▶ _Quoted passage_:
────────────────────

Species of flowering plant in the poppy family

Corydalis ambigua is a tuberous early flowering east Asian flowering plant species in the poppy family Papaveraceae. Its exact native range is obscure due to taxonomic confusion. It is one of the sources of the drug tetrahydropalmatine.

== Chemistry ==

Protopine

Corydalis ambigua contains a variety of alkaloids including corynoline, acetylcorynoline, d-corydalin, dl-tetrahydropalmatine, protopine, tetrahydrocoptisine, dl-tetrahydrocoptisine, d-corybulbine and allocryptopine.

Chemical derivatives of present in Corydalis ambigua have been studied as potential ways to increase pain tolerance and for treating drug addiction. Further, they may represent a category of neurotransmitter stabilizers which have potential use in broad range of psychotic and neurological disorders.

== Use ==
Cordyalis ambigua is part of the traditional Ainu cuisine:

The bulbs of this plant are extensively eaten by the Ainu, especially by those in the Ishikari valley, Saghalien, and Southern Kuriles. The bulb has a slightly bitter taste, which is removed by repeated boilings in water. In Etorup, the Ainu boil with a certain kind of earth to remove its bitterness. They are eaten either simply boiled or mixed with rice. In Saghalien, it is said that they are cooked generally with the fat of seals. The bulbs are often boiled and then dried for future use.

────────────────────

(Collected data)
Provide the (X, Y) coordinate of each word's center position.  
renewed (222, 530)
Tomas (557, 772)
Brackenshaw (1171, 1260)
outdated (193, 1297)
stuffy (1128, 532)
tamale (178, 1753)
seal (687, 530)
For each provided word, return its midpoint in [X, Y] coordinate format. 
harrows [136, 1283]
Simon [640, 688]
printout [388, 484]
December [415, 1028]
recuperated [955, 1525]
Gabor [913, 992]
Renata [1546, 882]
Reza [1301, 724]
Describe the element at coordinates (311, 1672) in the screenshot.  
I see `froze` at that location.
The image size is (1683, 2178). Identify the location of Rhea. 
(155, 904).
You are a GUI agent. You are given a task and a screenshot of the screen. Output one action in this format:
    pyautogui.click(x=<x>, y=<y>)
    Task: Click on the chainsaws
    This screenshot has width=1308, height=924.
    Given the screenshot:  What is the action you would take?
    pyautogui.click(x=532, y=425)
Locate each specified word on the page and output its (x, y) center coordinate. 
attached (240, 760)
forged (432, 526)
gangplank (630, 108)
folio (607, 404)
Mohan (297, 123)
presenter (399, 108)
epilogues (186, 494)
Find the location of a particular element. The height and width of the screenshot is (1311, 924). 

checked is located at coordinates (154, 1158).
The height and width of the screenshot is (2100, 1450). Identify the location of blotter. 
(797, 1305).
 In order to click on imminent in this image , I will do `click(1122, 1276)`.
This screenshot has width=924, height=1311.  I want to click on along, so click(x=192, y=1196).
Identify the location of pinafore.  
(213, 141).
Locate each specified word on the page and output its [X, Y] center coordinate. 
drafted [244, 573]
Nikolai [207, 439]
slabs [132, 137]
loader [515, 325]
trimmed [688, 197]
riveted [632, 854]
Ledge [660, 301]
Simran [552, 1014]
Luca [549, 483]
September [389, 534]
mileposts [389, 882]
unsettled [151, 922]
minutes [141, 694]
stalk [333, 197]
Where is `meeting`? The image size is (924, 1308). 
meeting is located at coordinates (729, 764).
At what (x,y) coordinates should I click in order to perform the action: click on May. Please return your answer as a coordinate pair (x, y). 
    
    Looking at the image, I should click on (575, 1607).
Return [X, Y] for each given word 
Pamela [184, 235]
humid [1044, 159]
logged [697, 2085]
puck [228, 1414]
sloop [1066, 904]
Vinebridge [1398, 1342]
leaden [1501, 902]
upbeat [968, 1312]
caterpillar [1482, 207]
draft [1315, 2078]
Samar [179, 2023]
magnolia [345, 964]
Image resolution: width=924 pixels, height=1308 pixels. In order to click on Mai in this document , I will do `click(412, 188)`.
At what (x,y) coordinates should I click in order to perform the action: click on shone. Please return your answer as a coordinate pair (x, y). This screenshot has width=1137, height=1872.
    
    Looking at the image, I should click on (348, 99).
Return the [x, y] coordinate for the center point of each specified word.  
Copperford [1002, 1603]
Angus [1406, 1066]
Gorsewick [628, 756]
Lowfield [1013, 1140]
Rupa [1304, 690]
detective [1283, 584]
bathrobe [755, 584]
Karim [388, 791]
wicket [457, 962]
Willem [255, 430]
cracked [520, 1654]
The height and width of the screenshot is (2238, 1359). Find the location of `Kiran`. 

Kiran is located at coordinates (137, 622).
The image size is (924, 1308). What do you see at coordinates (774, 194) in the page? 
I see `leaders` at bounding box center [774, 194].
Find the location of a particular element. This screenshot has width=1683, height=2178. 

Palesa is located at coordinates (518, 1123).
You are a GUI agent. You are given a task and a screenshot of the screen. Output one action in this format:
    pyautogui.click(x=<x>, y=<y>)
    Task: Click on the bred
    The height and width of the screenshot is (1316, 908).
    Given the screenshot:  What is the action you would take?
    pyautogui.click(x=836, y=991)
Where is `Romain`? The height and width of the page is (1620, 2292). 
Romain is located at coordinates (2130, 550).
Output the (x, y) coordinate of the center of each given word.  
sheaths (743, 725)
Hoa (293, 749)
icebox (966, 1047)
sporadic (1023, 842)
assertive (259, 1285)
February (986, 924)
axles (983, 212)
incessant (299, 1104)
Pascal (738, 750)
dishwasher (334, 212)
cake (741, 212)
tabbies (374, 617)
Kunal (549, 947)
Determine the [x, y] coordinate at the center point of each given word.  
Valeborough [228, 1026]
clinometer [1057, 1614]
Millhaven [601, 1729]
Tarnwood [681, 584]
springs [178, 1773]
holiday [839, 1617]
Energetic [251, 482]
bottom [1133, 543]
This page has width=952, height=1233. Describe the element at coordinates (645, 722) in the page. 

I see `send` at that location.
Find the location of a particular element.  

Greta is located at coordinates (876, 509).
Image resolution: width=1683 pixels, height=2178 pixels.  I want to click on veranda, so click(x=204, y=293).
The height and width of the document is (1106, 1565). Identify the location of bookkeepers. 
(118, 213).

────────────────────

▶ _What is being asked_:
The Corydalis ambigua text names the plant as one of the sources of which drug? The listing is separate material and has no connection to the Corydalis ambigua text.

▶ _Answer box_:
Tetrahydropalmatine.